Tuesday, July 29, 2014

A 4-Day Work Week? Sign Me Up.

I just read the thought-provoking article, "5 Reasons It’s Time for a 4-Day Work Week," and I must admit, I'm convinced. The piece's main stance is that a shorter work week will make people a) happier and b) more productive. The idea is simple: By compacting the hours we have to get work done, we'll waste less time and be more efficient. And imagine having a FULL three days to reset, relax, explore, and live. A few US company have already employed the tactic and report "increases [in] both output and morale." There's also the interesting point that one less day of running electricity in millions of office spaces and one less day of gridlocked commuting would positively impact the environment.

Collected data:
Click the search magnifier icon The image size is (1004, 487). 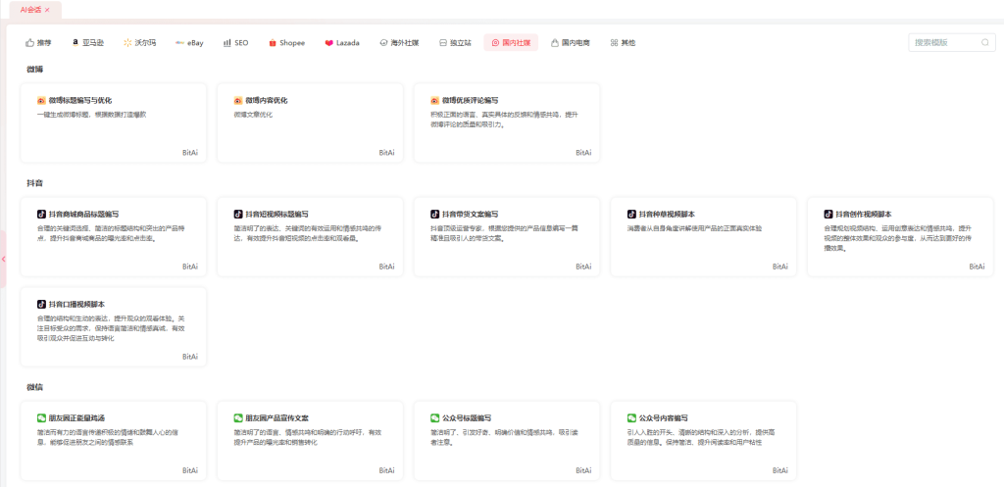point(985,43)
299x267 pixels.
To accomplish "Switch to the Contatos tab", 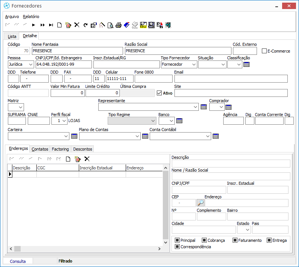I will tap(40, 149).
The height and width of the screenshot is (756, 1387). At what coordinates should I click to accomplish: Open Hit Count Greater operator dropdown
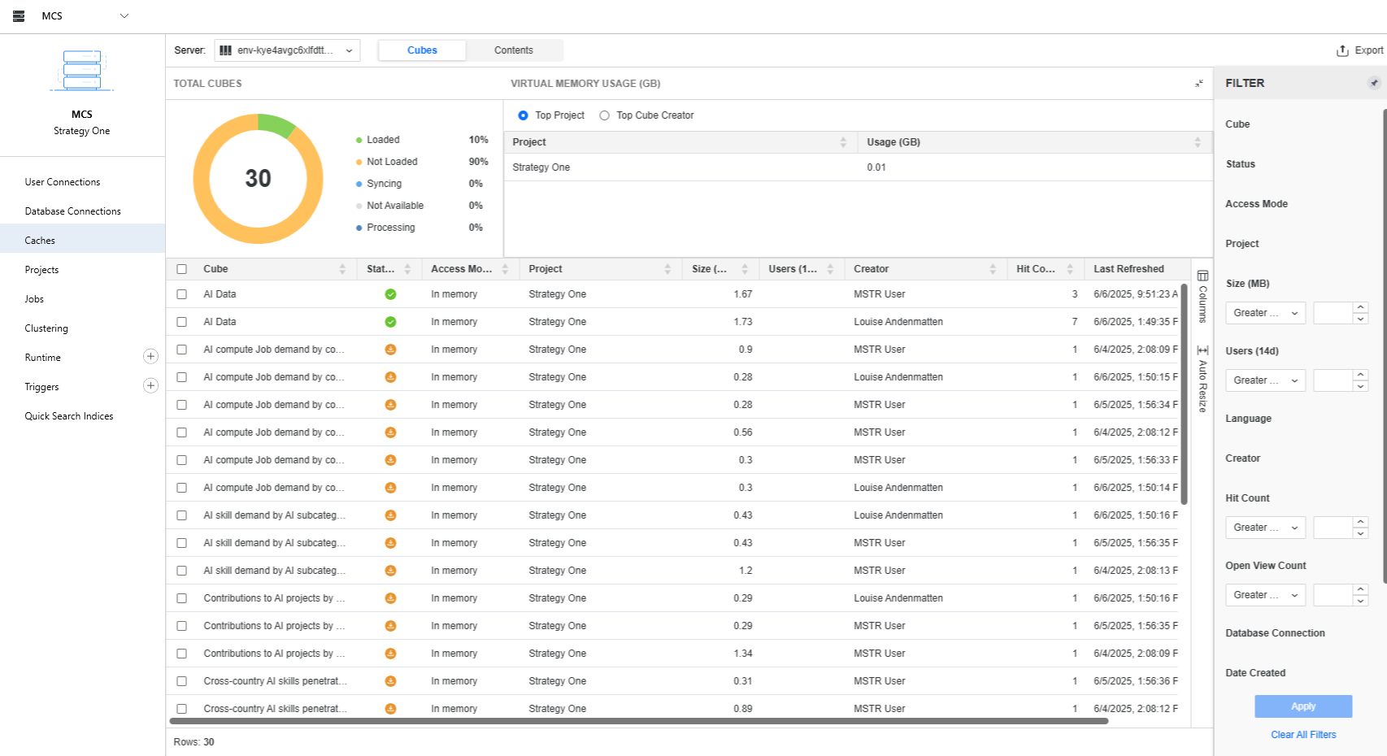coord(1265,528)
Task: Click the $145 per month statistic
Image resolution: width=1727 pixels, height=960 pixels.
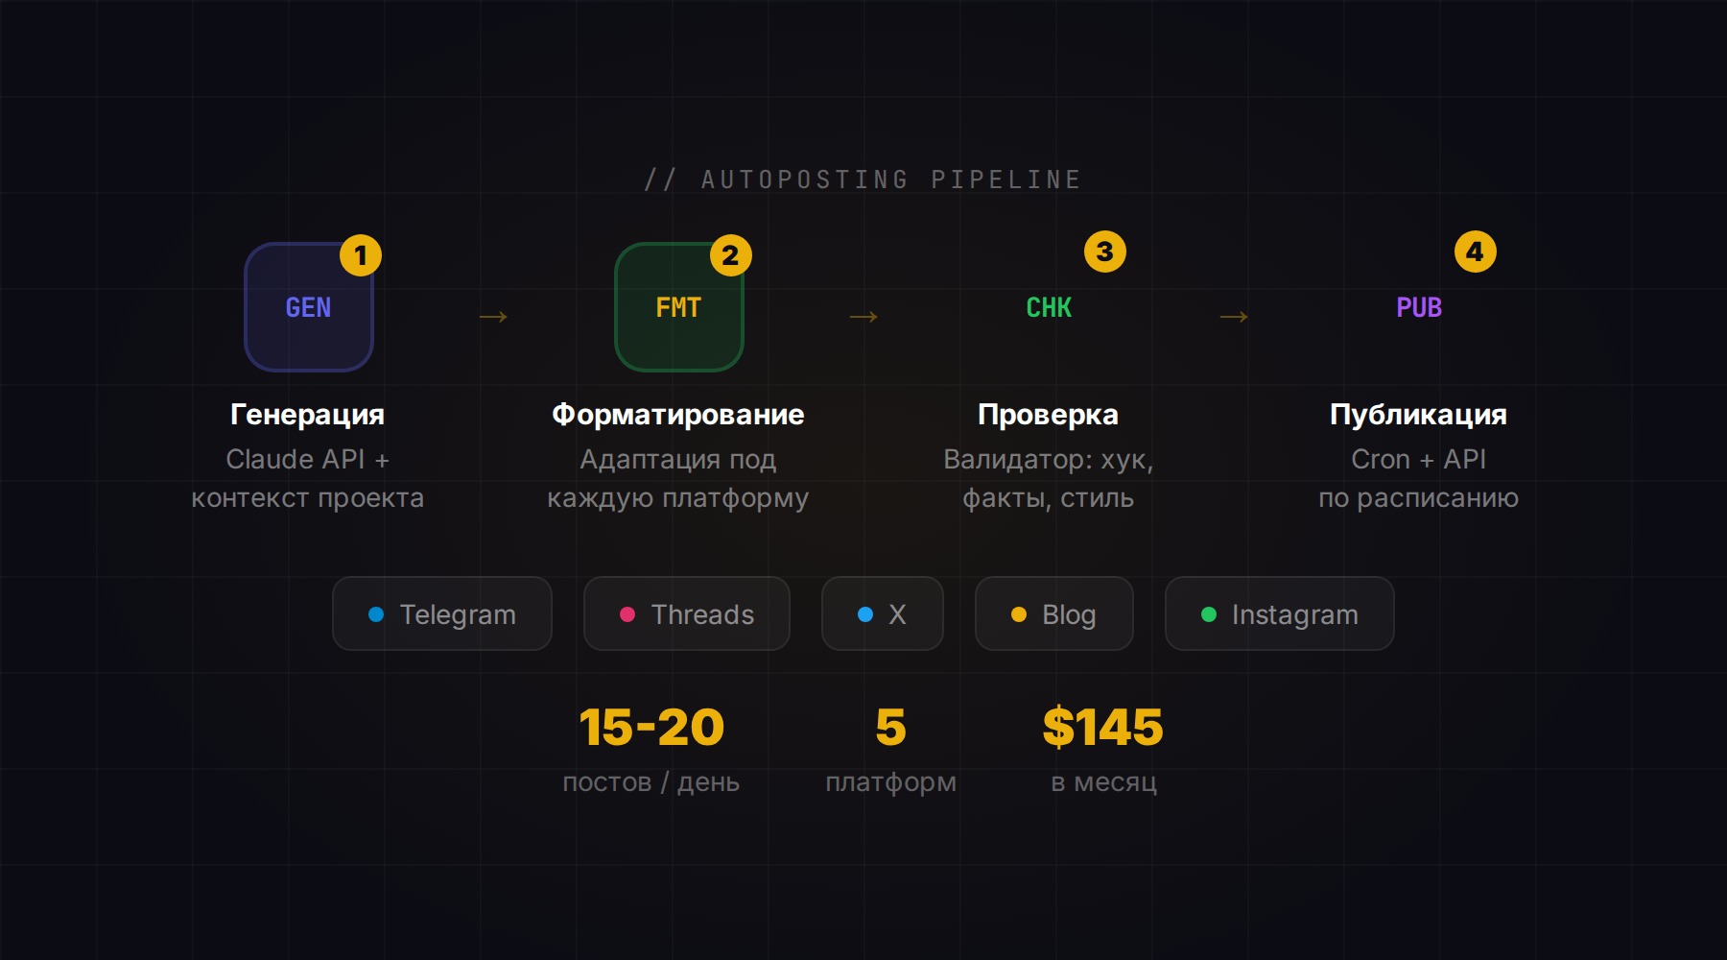Action: coord(1103,727)
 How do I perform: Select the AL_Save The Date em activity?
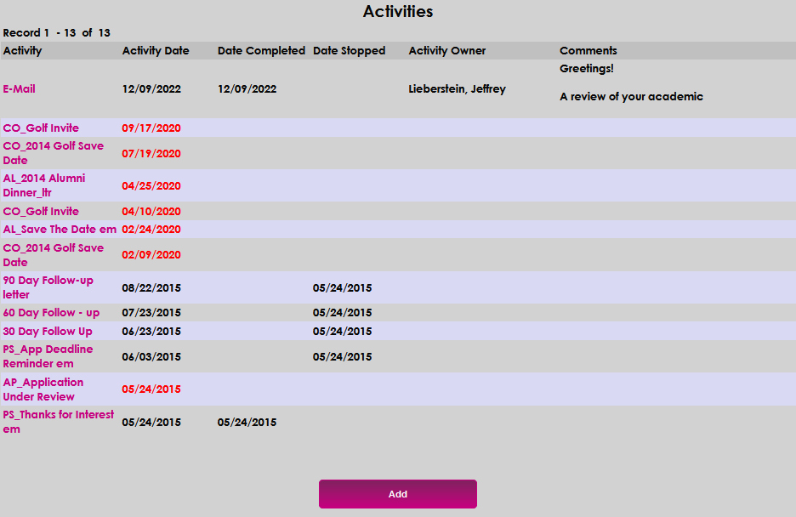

=== Aim of the task ===
Using the blog post about a 4-day work week, explain in one to three sentences why a shorter work week would make people more productive.

=== Solution ===
With fewer hours to get the work done, people would waste less time and be more efficient.